[Directive]:
Reproduce every line of the material below word for word, leaving out the pictures.

[Supplied data]:

-- Start --

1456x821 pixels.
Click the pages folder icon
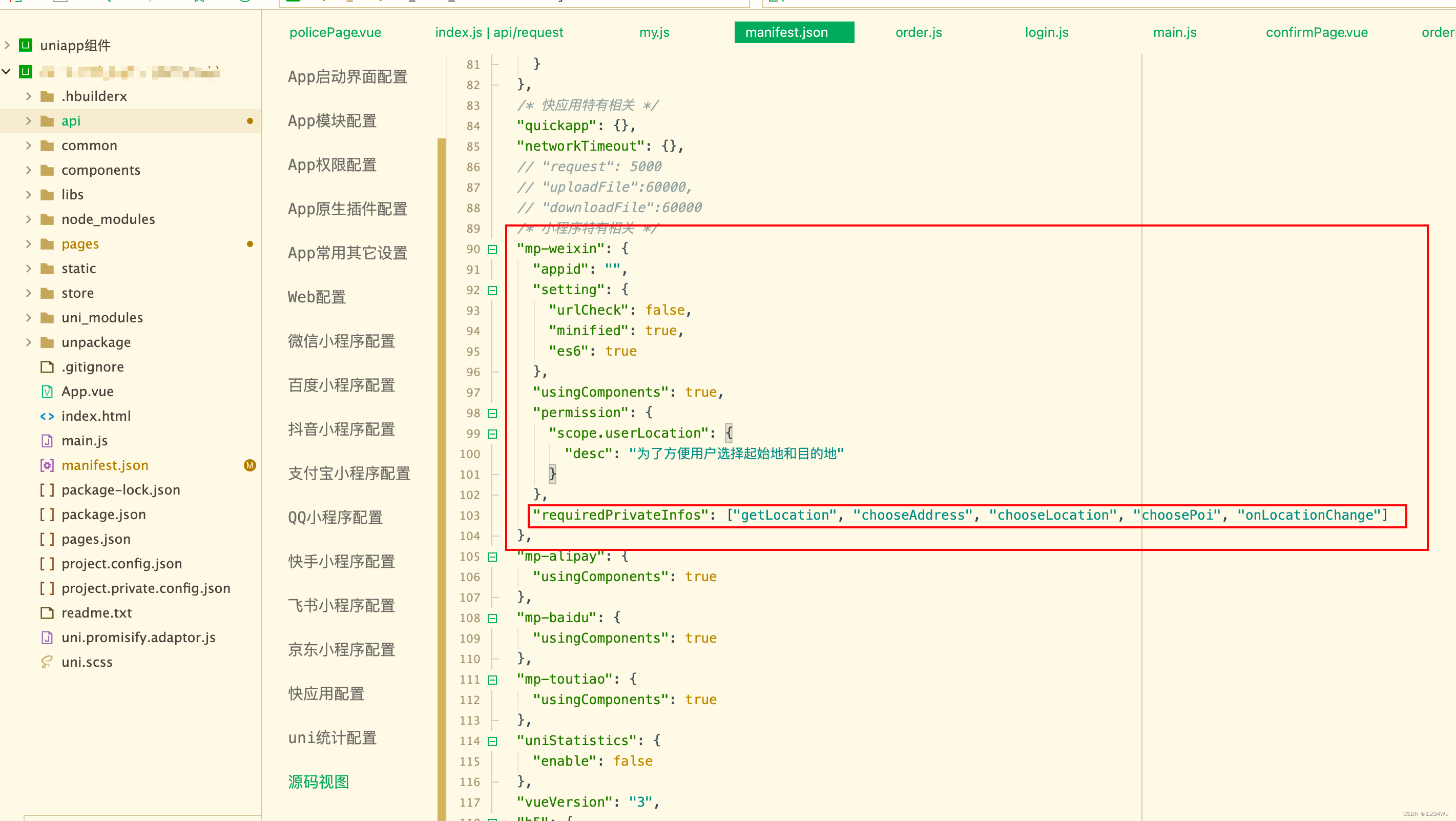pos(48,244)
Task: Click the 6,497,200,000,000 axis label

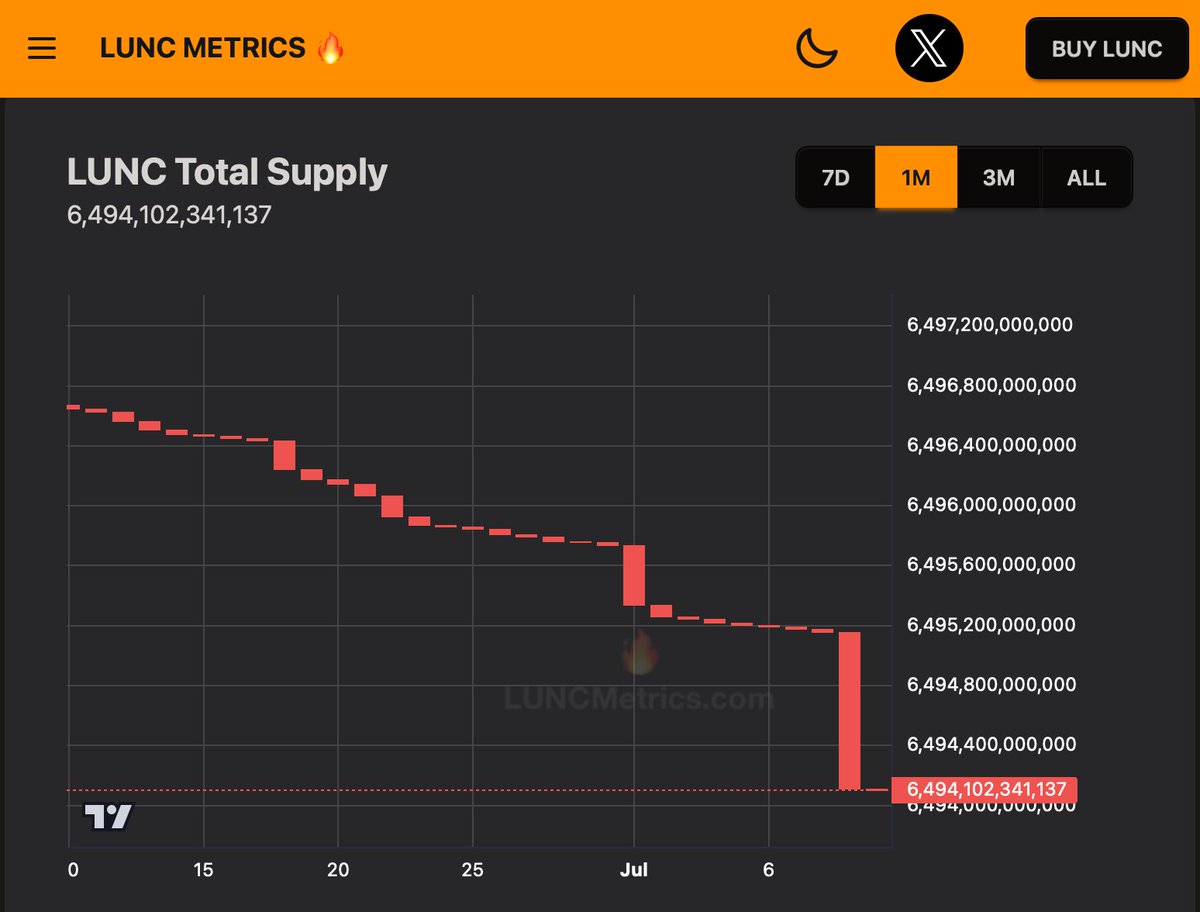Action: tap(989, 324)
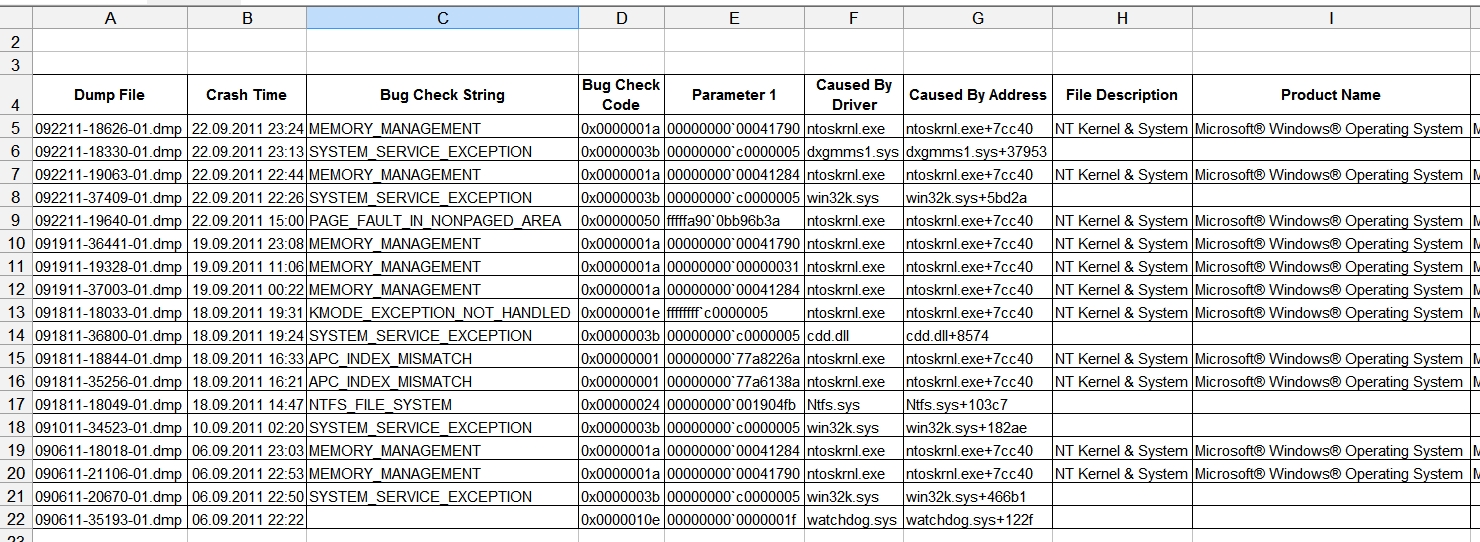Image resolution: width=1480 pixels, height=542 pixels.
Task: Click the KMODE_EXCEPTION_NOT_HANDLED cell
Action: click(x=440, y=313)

-- End --

[Solved exercise]:
1456x821 pixels.
Click the pages folder icon
pos(48,244)
Task: Click the 6,497,200,000,000 axis label

Action: tap(989, 324)
Image resolution: width=1480 pixels, height=542 pixels.
Task: Click the KMODE_EXCEPTION_NOT_HANDLED cell
Action: click(x=440, y=313)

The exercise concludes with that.